While announcing the latest guidelines, CDC showed a Covid-19 map and nearly 70% of the places shown on the map are considered to be a low or medium threat to hospitals meaning that people in these areas are encouraged to dump their face masks, at least for now.

However, CDC still highly encourages people to wear masks while indoors and in schools where people spend most of their times with other people and when most of the time social distance is not possible. Additionally, they mentioned that there are counties where the transmission is high.

The new recommendations do not change the requirement to wear masks on public transportation and indoors in airports, train stations and bus stations. The CDC guidelines for other indoor spaces aren’t binding, meaning cities and institutions even in areas of low risk may set their own rules. And the agency says people with COVID-19 symptoms or who test positive shouldn’t stop wearing masks.

The latest CDC recommendation stemmed from the fact that the general population now has better immunity from both vaccines and recovering from Covid-19. That by far lowers the chance of severe condition, hospitalizations or death if someone get reinfected.

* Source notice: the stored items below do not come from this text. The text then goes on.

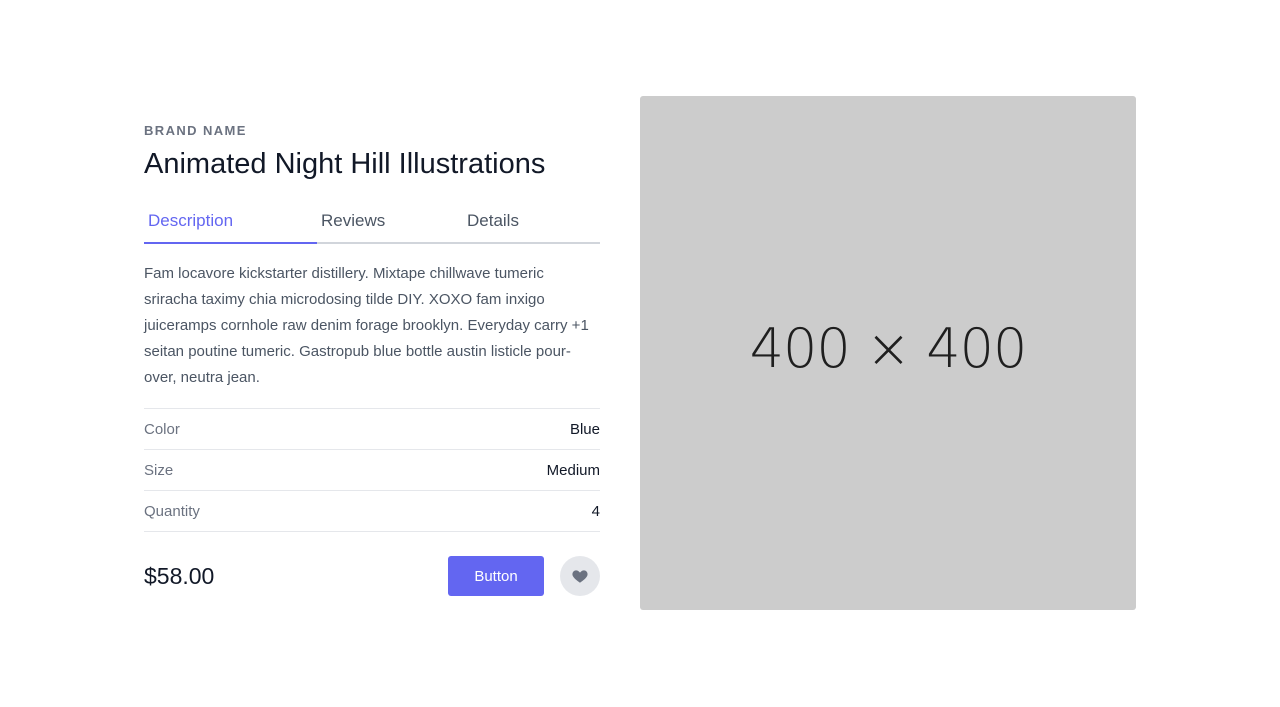 This screenshot has width=1280, height=707. I want to click on tab-details: Details, so click(532, 223).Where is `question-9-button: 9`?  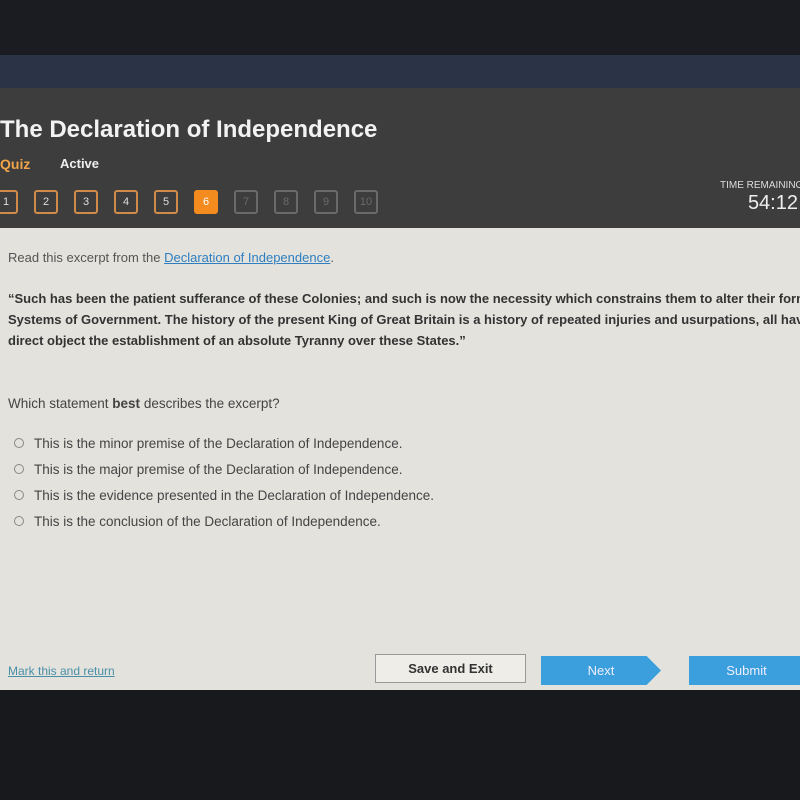
question-9-button: 9 is located at coordinates (326, 202).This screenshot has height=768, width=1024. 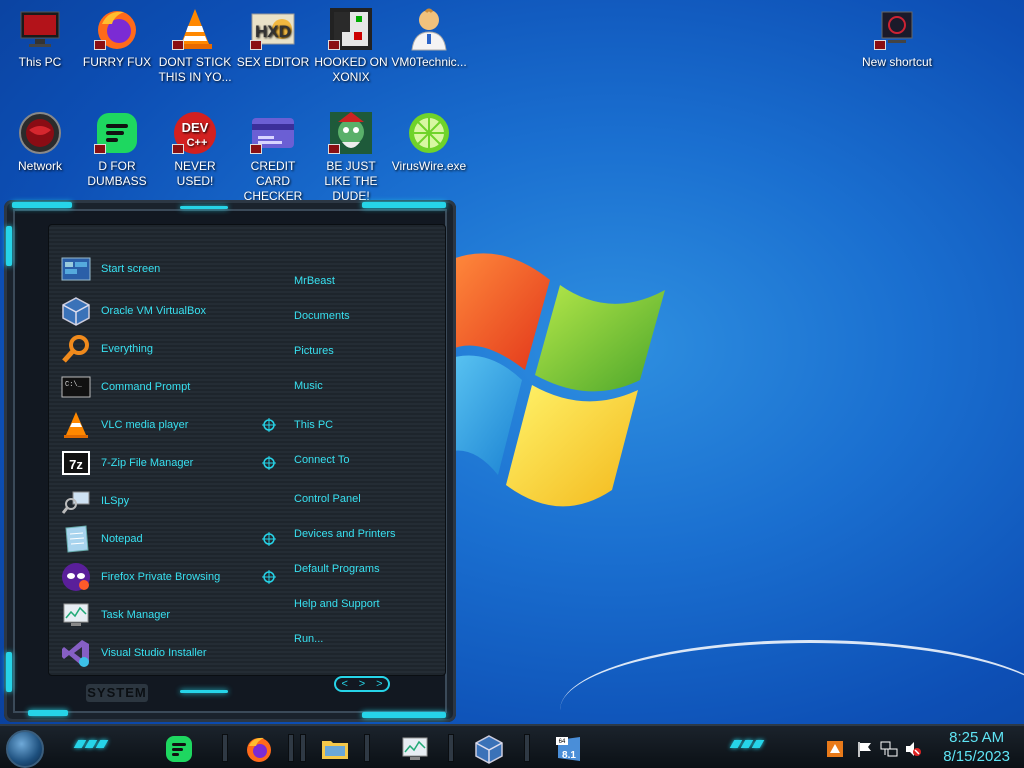 I want to click on taskbar-clock: 8:25 AM 8/15/2023, so click(x=976, y=747).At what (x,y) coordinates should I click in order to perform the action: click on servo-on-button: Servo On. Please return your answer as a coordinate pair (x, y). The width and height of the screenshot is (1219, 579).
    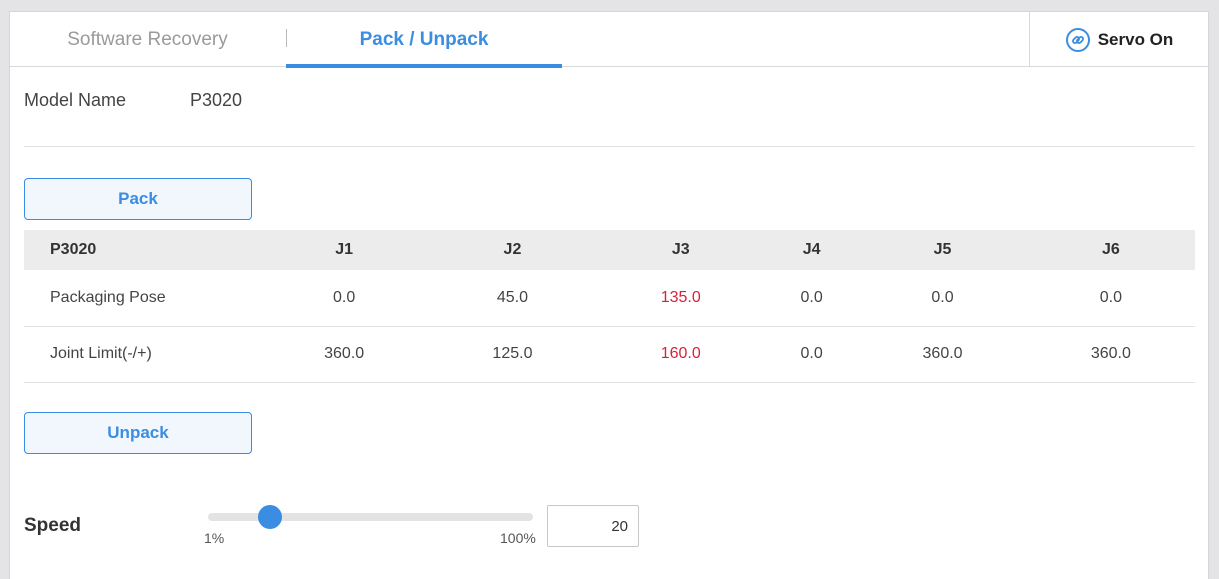
    Looking at the image, I should click on (1118, 40).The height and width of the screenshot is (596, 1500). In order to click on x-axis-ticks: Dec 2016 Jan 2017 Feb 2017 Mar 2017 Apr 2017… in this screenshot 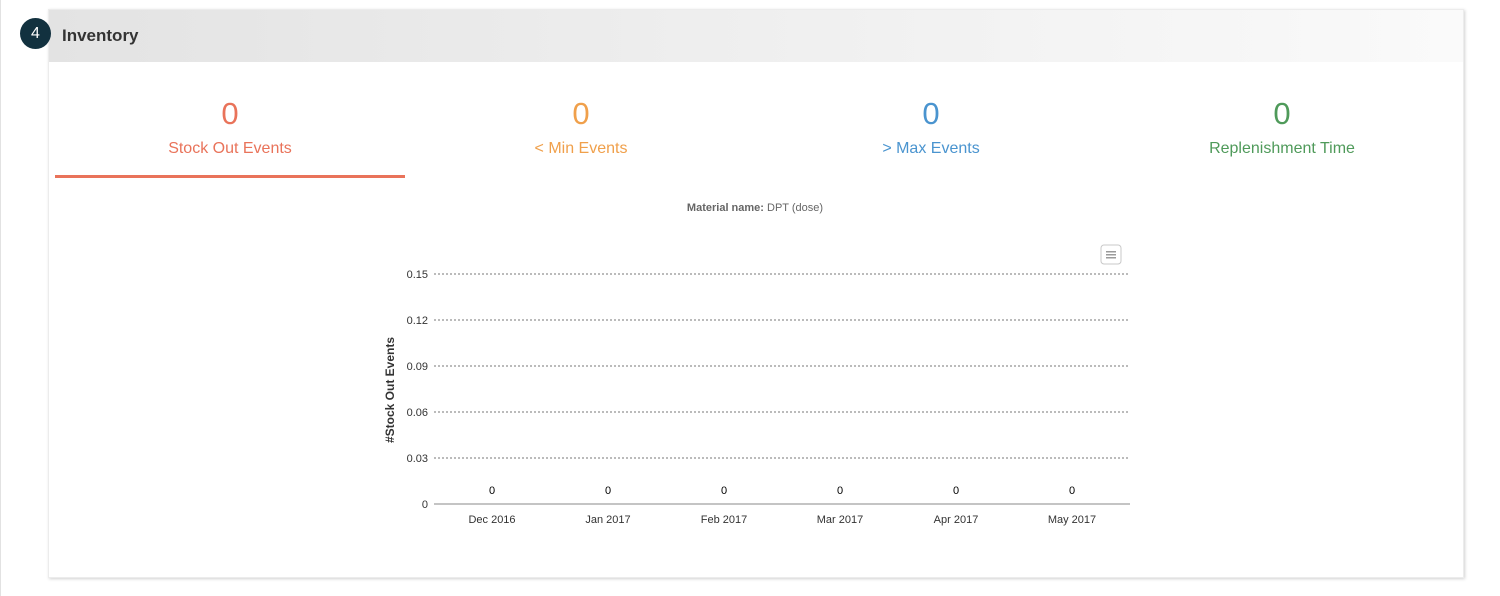, I will do `click(782, 520)`.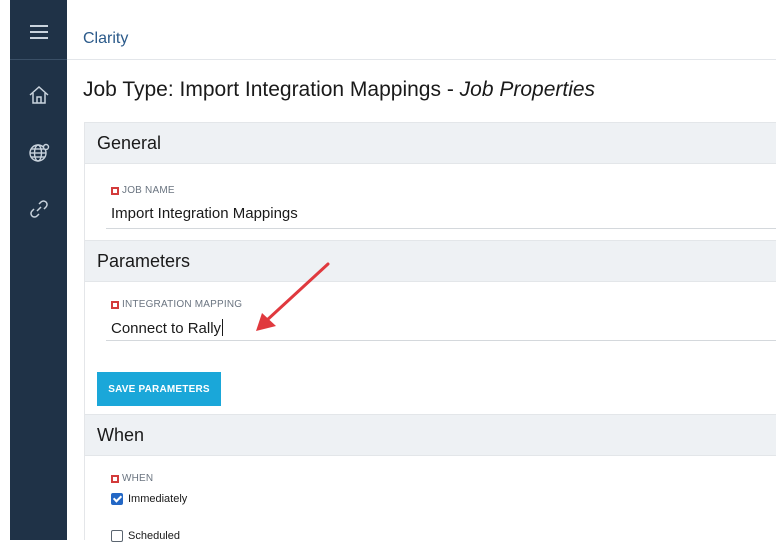 The height and width of the screenshot is (542, 776). What do you see at coordinates (158, 499) in the screenshot?
I see `immediately-label: Immediately` at bounding box center [158, 499].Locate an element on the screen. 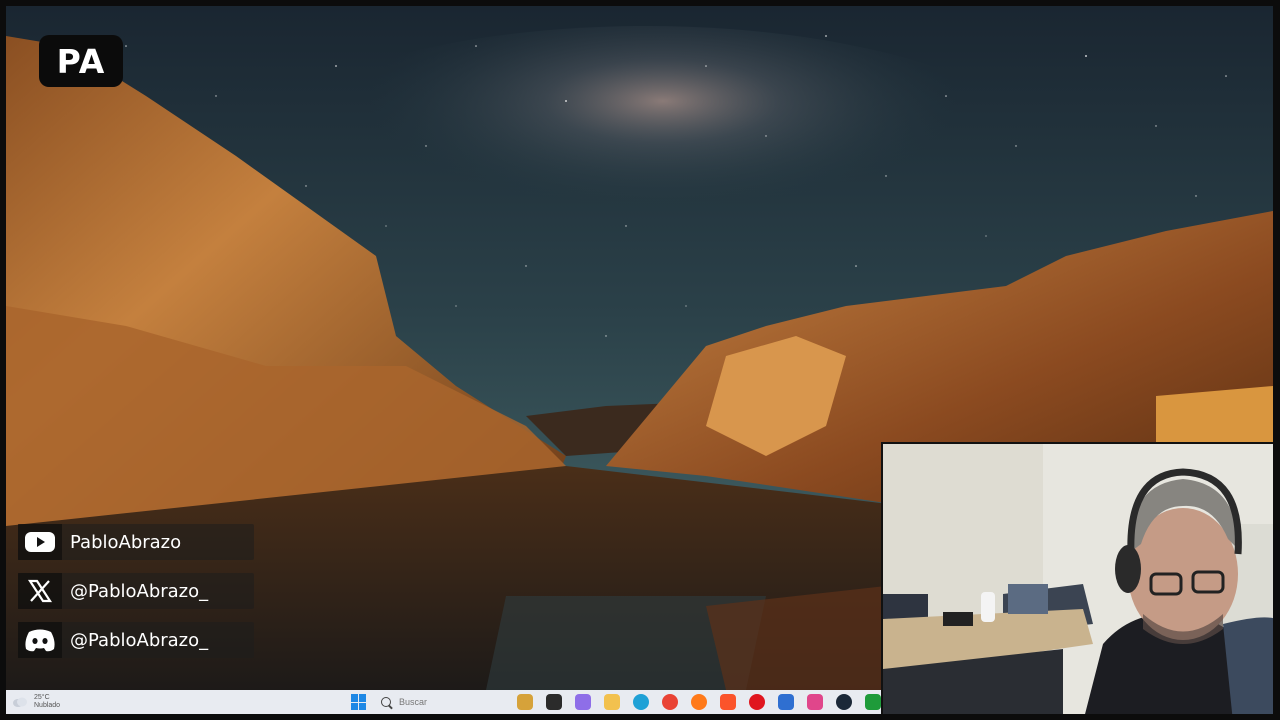 The image size is (1280, 720). discord-icon is located at coordinates (40, 640).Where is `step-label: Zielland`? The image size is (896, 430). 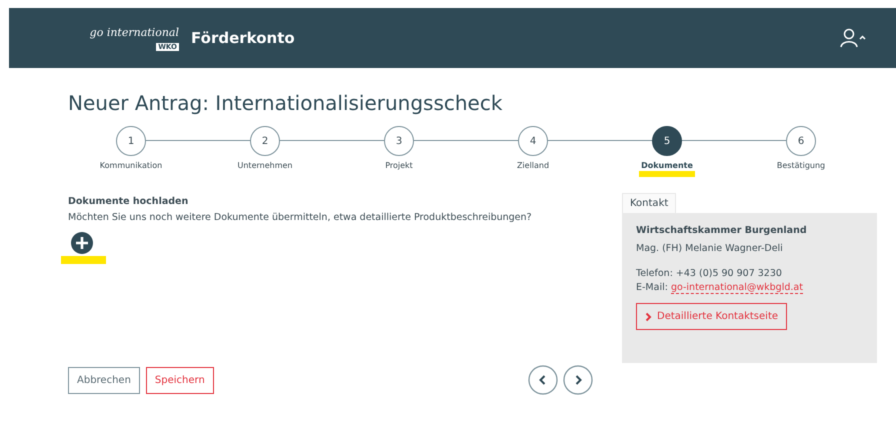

“Anybody is certainly welcome to wear a mask at any time if they feel safer wearing a mask,” CDC Director Dr. Rochelle Walensky said in a news briefing. “We want to make sure our hospitals are OK and people are not coming in with severe disease. … Anyone can go to the CDC website, find out the volume of disease in their community and make that decision.”

Some states, including Massachusetts, Connecticut and New Jersey, are at low to medium risk while others such as West Virginia, Kentucky, Florida and Arizona still have wide areas at high levels of concern.